Landfill Gas to Energy

Landfill Gas Management System

The Secure Sanitary Landfill has been accepting and managing Cape May Counties waste since 1984. This waste, as it decomposes in the landfill creates landfill gas. Landfill gas (LFG) is a natural byproduct of the decomposition of organic material in the landfill. LFG is composed of roughly 50 percent methane (the primary component of natural gas), 50 percent carbon dioxide (CO2) and a small amount of other organic compounds. 

Gas Tanks filled with LFG

With the use of engineered controls, LFG can be captured, converted, and used as a renewable energy resource. Capturing and managing the LFG reduces odors and significantly reduces the amount of methane escaping into the atmosphere and contributing to greenhouse gasses. LFG is a renewable energy source and can be used to provide fuel to run electrical generators and boilers, generate revenue and create jobs while protecting the environment. The Secure Sanitary Landfill has a state of the art gas collection system that collects landfill gas that is generated within the waste mass.
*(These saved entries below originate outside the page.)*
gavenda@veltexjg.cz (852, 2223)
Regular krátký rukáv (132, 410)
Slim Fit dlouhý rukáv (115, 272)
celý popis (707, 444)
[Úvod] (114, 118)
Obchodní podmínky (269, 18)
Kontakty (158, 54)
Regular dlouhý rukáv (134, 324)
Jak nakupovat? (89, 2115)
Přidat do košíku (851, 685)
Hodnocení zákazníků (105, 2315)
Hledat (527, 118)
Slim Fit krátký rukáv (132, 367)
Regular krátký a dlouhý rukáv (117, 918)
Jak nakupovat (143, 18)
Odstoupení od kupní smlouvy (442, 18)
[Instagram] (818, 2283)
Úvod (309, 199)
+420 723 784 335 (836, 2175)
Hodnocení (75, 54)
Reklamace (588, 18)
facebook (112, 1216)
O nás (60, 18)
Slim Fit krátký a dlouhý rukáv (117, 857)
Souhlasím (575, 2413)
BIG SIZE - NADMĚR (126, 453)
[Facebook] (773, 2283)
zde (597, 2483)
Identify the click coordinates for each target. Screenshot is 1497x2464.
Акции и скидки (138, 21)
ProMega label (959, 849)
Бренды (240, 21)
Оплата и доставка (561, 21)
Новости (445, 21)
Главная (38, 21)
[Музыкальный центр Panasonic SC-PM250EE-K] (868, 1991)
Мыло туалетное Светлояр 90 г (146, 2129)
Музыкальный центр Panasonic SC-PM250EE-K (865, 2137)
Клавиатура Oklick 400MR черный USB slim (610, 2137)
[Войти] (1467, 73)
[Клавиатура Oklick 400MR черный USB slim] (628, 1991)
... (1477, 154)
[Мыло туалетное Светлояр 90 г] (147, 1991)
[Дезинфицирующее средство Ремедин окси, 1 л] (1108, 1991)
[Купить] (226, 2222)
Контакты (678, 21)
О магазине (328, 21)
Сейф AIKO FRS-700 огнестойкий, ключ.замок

The Secure Sanitary Landfill collects LFG using a series of vertical and horizontal wells that through a series of various sizes of vacuum pipelines, connect to two (2) 150 HP blowers that create a vacuum throughout the landfill drawing the LFG into the collection system. This system directs the collected gas to a central point where it is processed and treated. From this point, the gas can be flared to destroy greenhouse gas emissions or beneficially used in energy production. 

Wells and pipelines

In 2019, the CMCMUA installed an additional 13 vertical gas wells and increased the vacuum pipe system on the southeastern side of the landfill to enhance the capabilities of the LFG collection system. A compressor building was also constructed which will provide a continuous supply of compressed air to pumps that are installed in each gas well to remove any collected liquids, keeping the well an active gas collection point. Increased pipe sizes and a liquid settling chamber will all make the existing LFG collection system more efficient and capable and collecting more LFG for use in energy production, minimizing nuisance odors, reducing greenhouse gases, and further protecting the environment of Cape May County.

Woodbine Developmental Center Uses LFG

The Woodbine Developmental Center (WDC) in Woodbine, New Jersey provides a wide range of habilitation, behavioral and medical services and supports to men with developmental disabilities. The facility is heated and cooled using two (2) boilers which are fueled by natural gas. The CMCMUA provides Landfill gas (LFG) to the WDC through a pipeline that runs from the Landfill to the WDC. The LFG supplied to the WDC supplements the fuel requirements for the boilers. In 2018, CMCMUA provided more than 40,000 cubic feet of LFG to the WDC to maintain the fuel needs for the facility.


CMCMUA Electrical Generating Station

In 2013, CMCMUA installed three (3) Jenbacher JMS 320 Electrical Generating Engines at the Secure Sanitary Landfill in Woodbine, New Jersey. Each of these three generators is capable of producing 1.0 megawatts of electricity per hour using the LFG as the sole source of fuel. The electricity is used to supply all the electrical needs of the entire Environmental Complex including the landfill, gas management system, recycling center, scale house, and maintenance facility. All excess electricity generated that is not needed by the Environmental Complex is sold to the PJM grid. Throughout 2018, all of the electrical needs of the facility were met and more than 8,260 Megawatts of electricity was sold to PJM.